Per https://github.com/miraheze/mw-config/blob/master/LocalSettings.php#L417, all logins are being prompted with an external login auth.
Less knowledgeable users may enter their login information which will be sent away from miraheze to an external provider who can in theory decrypt the information. (The implementation is likely not secure as the whole layer isn’t securely designed.)
Publicly disclosed already, and extremely easy to find.
| Unknown Object (Diffusion Commit) |
For security reasons it may be better to disable this feature for all domains not in staff control.
There isn’t a feature to enable/disable. It’s upstream domain stuff which is why the domain has been removed.
@Reception123 fyi you shouldn't have moved this to S2 but changed the policy to allow only Security+me (because I made this task and I could have looked into this way way earlier).
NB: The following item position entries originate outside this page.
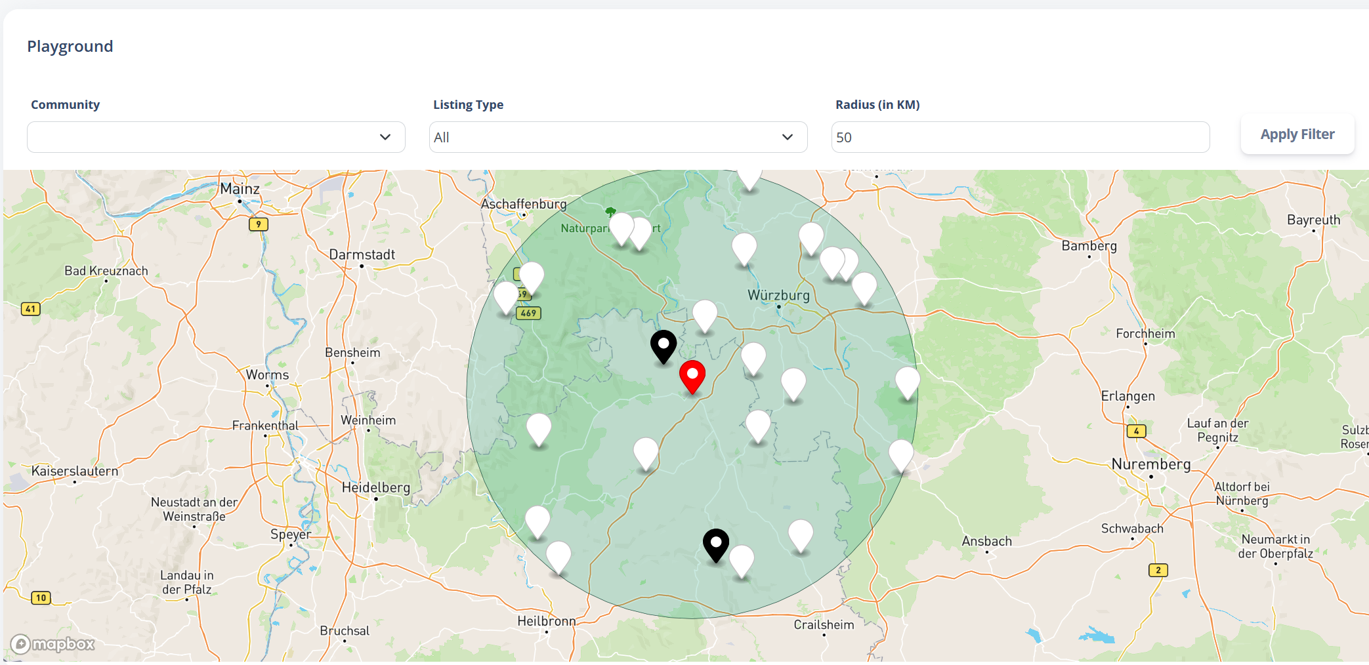Open the Community dropdown
Viewport: 1369px width, 665px height.
[216, 137]
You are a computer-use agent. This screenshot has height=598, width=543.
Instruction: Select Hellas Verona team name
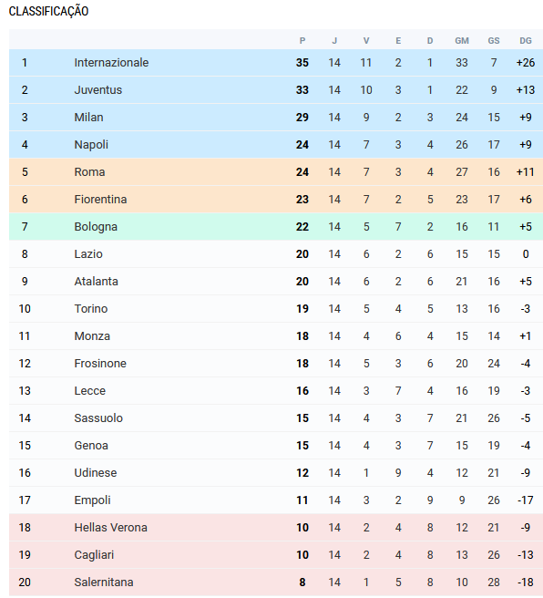click(110, 528)
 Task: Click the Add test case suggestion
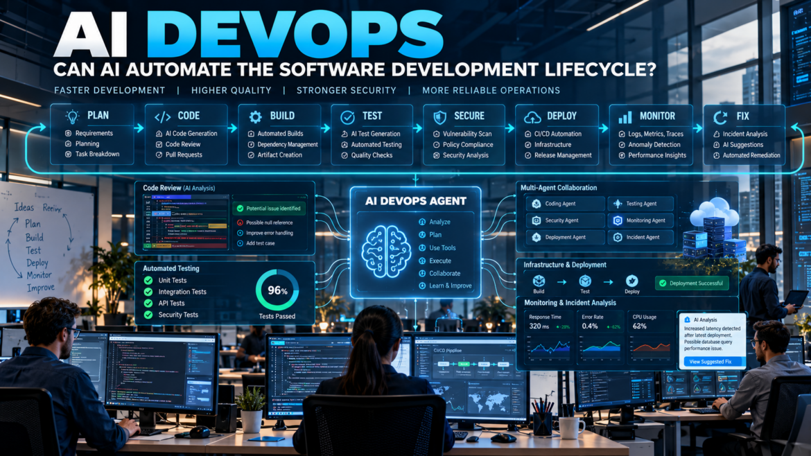point(256,243)
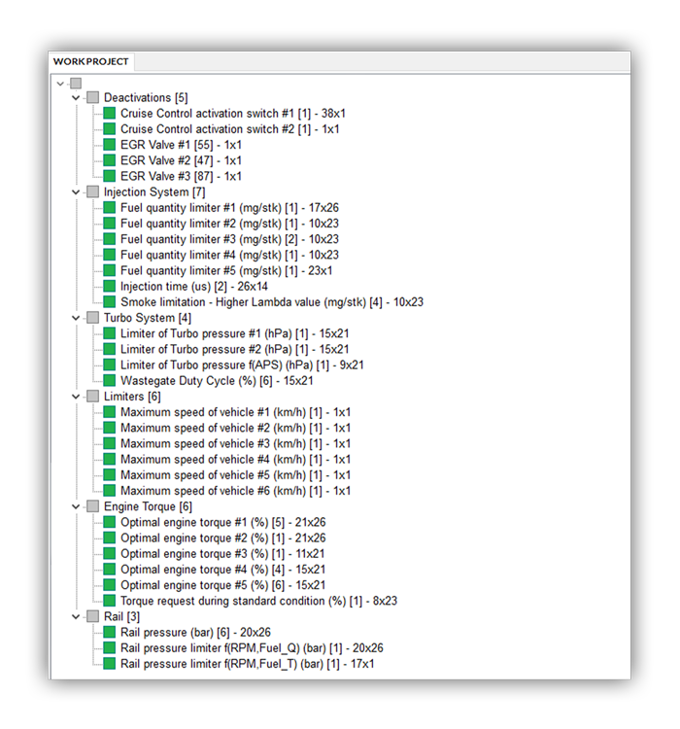Select Limiter of Turbo pressure f(APS) entry

coord(242,365)
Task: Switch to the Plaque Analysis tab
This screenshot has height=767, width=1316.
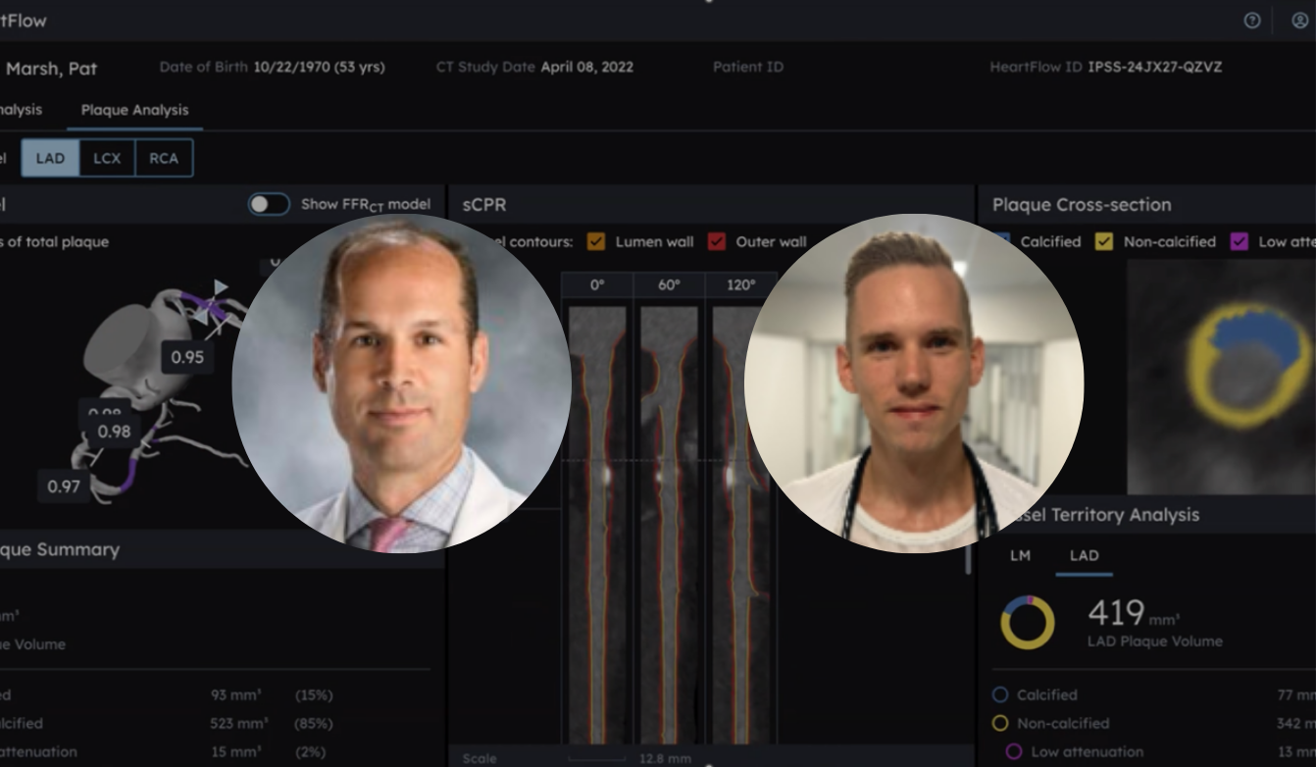Action: [134, 110]
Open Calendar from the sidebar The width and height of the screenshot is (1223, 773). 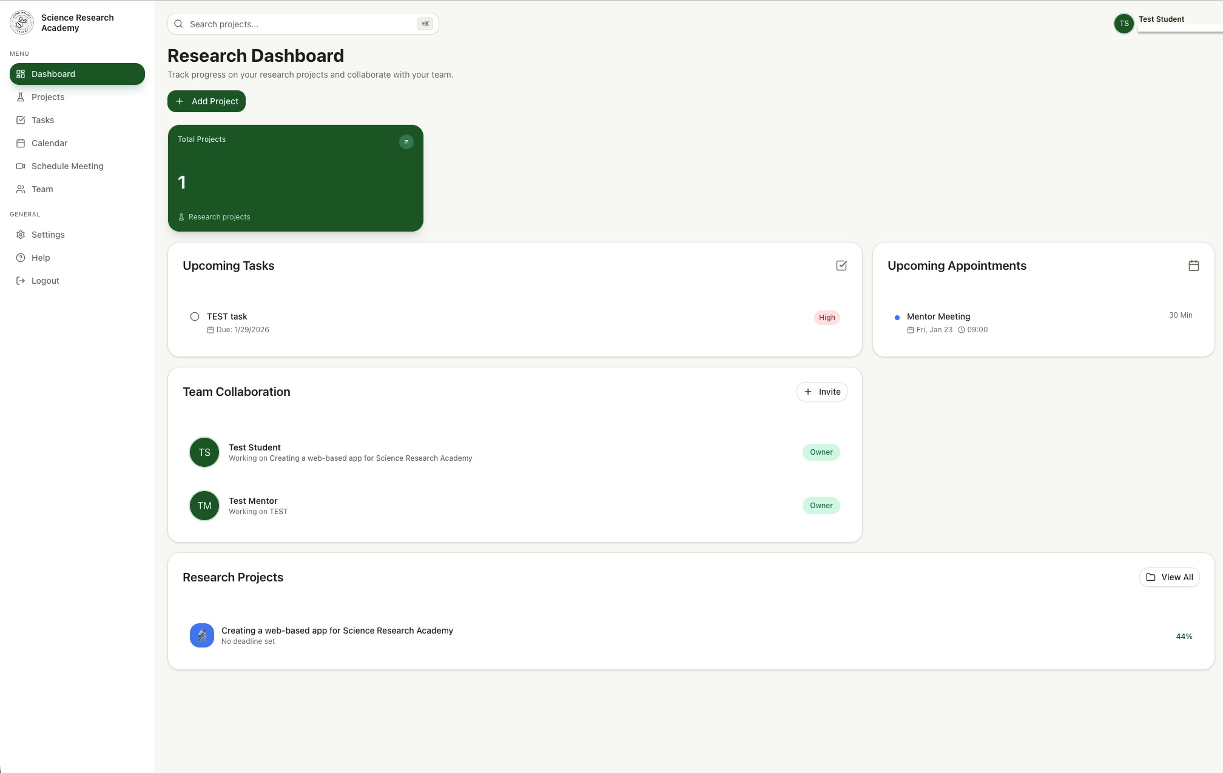(x=49, y=143)
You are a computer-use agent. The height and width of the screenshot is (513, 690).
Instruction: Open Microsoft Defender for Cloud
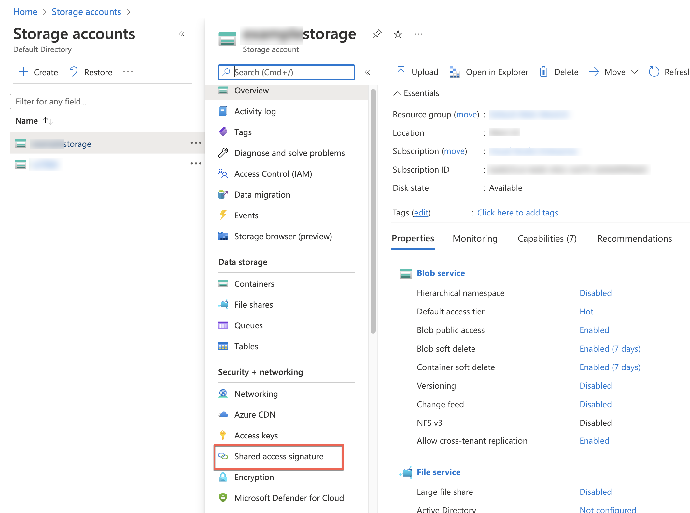pyautogui.click(x=289, y=498)
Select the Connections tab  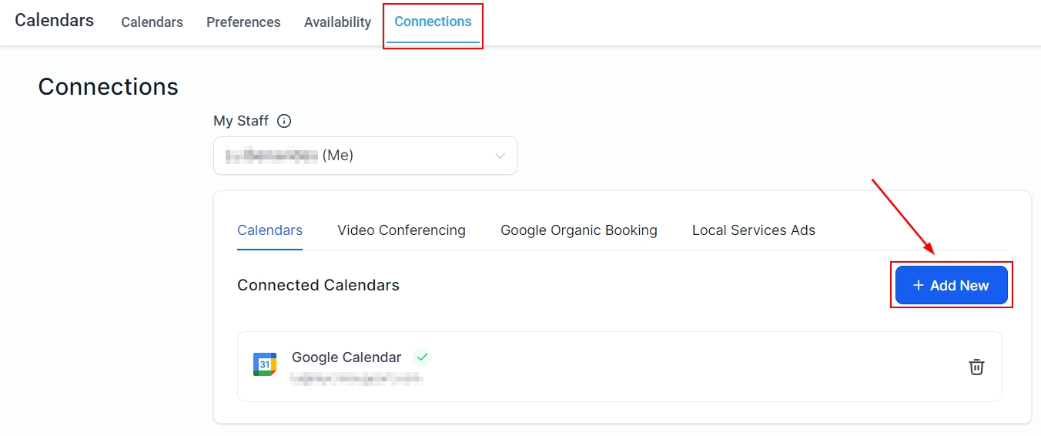coord(433,22)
Why was this change reverted? This auto-login vector is a security vulnerability (since the custom domains are not under our control) and DoS vector (one auto-login generates more than 250 web requests in just a few seconds. It's impossible to handle those with just 12 virtual cores!).
What's to be done here?
For checking if the domain is being loaded from Miraheze fleet - We're doing stuff like T3062: Crackdown for DNS repo: expired/no longer pointing us and T3063: Crackdown for SSL/mediawiki-config repo: DNS entry no longer points us. Automating would be more 'actionable', though.
We need to get this to work by not auto logging into the wiki's, but we carn't seem to get it working.